A problem arises when John is on his way home from the service, because Swanee's uncle Felix has told John that the show he helped write is a hit on Broadway. Swanee has to produce the show somehow, and comes up with the idea to make it on the yard's 300th finished ship anniversary. But Julie refuses to take part, since she is determined on doing a show on her own, with the help of her friends from Broadway.

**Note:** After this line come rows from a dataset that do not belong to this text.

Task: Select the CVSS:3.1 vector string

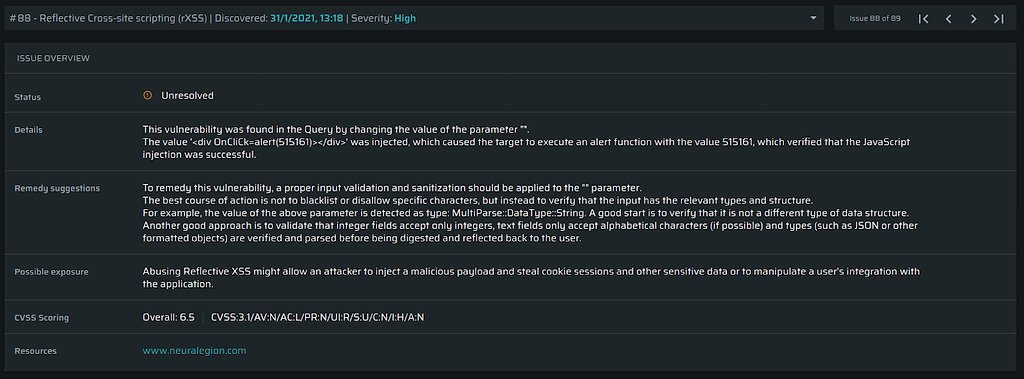Action: tap(318, 318)
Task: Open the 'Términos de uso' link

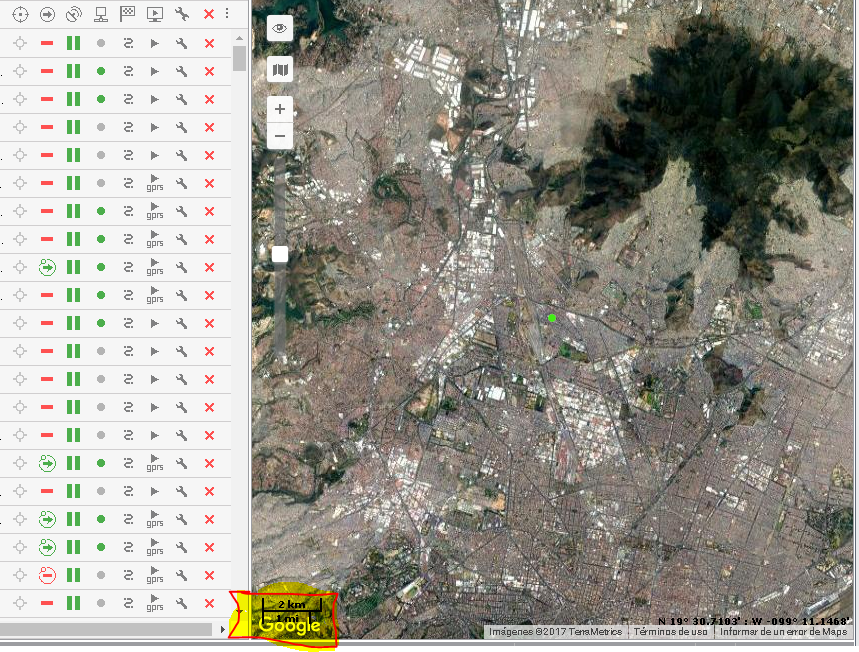Action: [x=670, y=631]
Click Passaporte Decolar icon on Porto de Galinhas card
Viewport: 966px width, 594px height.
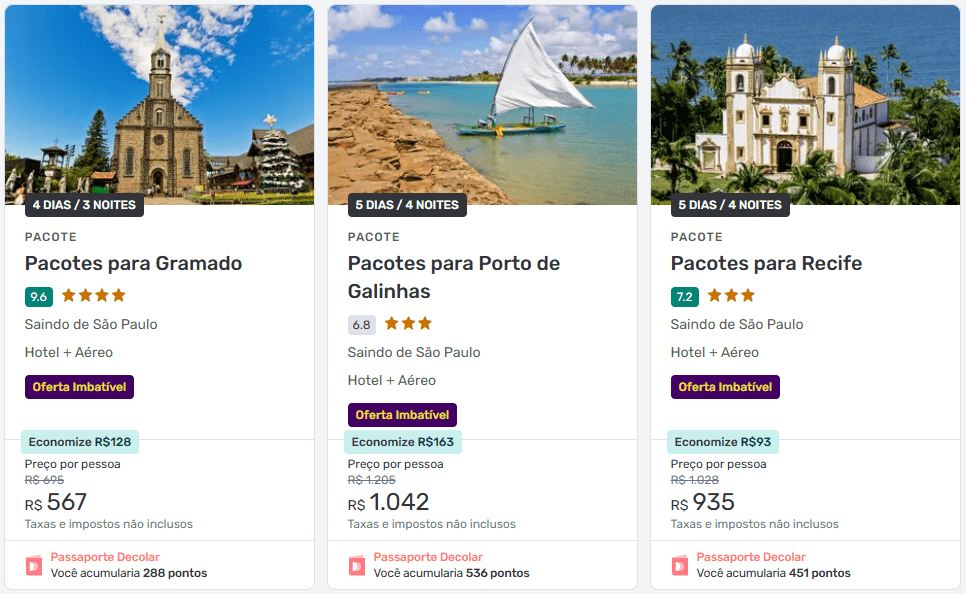coord(357,565)
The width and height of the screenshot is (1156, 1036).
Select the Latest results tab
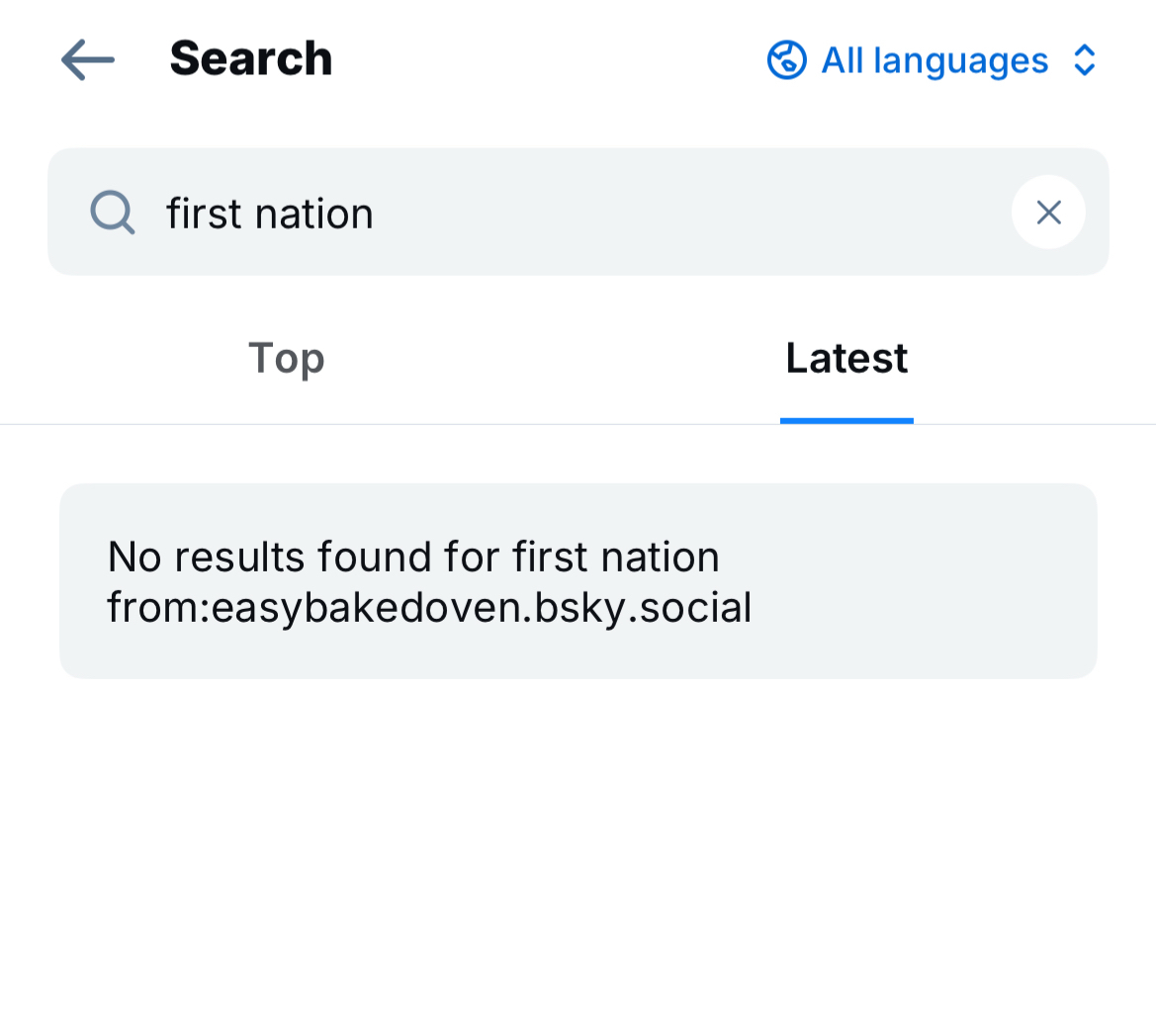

John is disappointed when he arrives and learns the truth about the fate of "Meet the People". When Julie sees the disappointment in his eyes, she changes her mind and starts casting for the musical anyway. She and John stage and rehearse the musical while Swanee, unaware of their preparations, is away looking for funds to back up the musical. When he returns to find the musical is opening, he is delighted and impressed with Julie's work. Julie tells Swanee that she loves him, and they become a couple on stage in time for the musical's grand finale.

==Cast==

- Lucille Ball as Julie Hampton
- Dick Powell as William "Swanee" Swanson
- Virginia O'Brien as "Woodpecker" Peg
- Bert Lahr as The Commander
- Rags Ragland as "Smitty" Smith
- June Allyson as Annie
- Steven Geray as Uncle Felix
- Paul Regan as "Buck"

- Howard Freeman as George Peetwick
- Betty Jaynes as Steffi
- John Craven as John Swanson
- Morris Ankrum as Monte Rowland
- Ziggie Talent as Ziggie
- Mata and Hari as oriental dancers
- Vaughn Monroe and His Orchestra as themselves
- Spike Jones and His City Slickers as themselves

Cast notes:
- Lucille Ball's singing voice was provided by Gloria Grafton.

==Soundtrack==
1. "I Can't Dance (I Got Ants in My Pants)" (music by Clarence Williams, lyrics by Charlie Gaines) - Sung and danced by Ziggie Talent with Vaughn Monroe and His Orchestra
2. "In Times Like These" (music by Sammy Fain, lyrics by Yip Harburg) - Sung by Dick Powell and Lucille Ball (dubbed by Gloria Grafton)
3. "Der Fuehrer's Face" (by Oliver Wallace) - Performed by Spike Jones and His City Slickers
4. "Meet the People" (music by Jay Gorney, lyric by Henry Myers) - Sung by Dick Powell and chorus in his daydream
5. "Meet the People" (reprise 1) - Sung by Lucille Ball (dubbed by Gloria Grafton) and chorus
6. "Acrobatic Dance Music" - Danced by Miriam LaVelle
7. "Shicklegruber" (music by Sammy Fain, lyrics by Yip Harburg) - Performed by Spike Jones and His City Slickers
8. "Piano Instrumental" - Played on piano by Richard Hall
9. "Heave Ho! ... Let the Wind Blow" (music by Harold Arlen, lyrics by Yip Harburg) - Sung by Bert Lahr and ensemble
10. "In Times Like These" (reprise) - Performed by Vaughn Monroe and His Orchestra and sung by Vaughn Monroe
11. "I Like to Recognize the Tune" (music by Richard Rodgers, lyrics by Lorenz Hart) - Sung and performed by June Allyson, Virginia O'Brien, Ziggie Talent, Vaughn Monroe, The King Sisters and others, played by Vaughn Monroe and His Orchestra
12. "Oriental Music" - Danced by Mata and Hari
13. "Say That We're Sweethearts Again" (by Earl K. Brent) - Sung by Virginia O'Brien
14. "Smart to Be People" (music by Burton Lane, lyrics by Yip Harburg) - Sung and danced by Lucille Ball (dubbed by Gloria Grafton), Dick Powell, Virginia O'Brien, June Allyson and chorus
15. "Meet the People" (second reprise) - Sung by chorus

==Box office==
According to MGM records, the film earned $670,000 in the U.S. and Canada, and $290,000 in other markets, resulting in a net loss of $717,000.

==In popular culture==
"Say That We're Sweethearts Again" was sung by Harley Quinn in the Batman: The Animated Series episode "Harlequinade".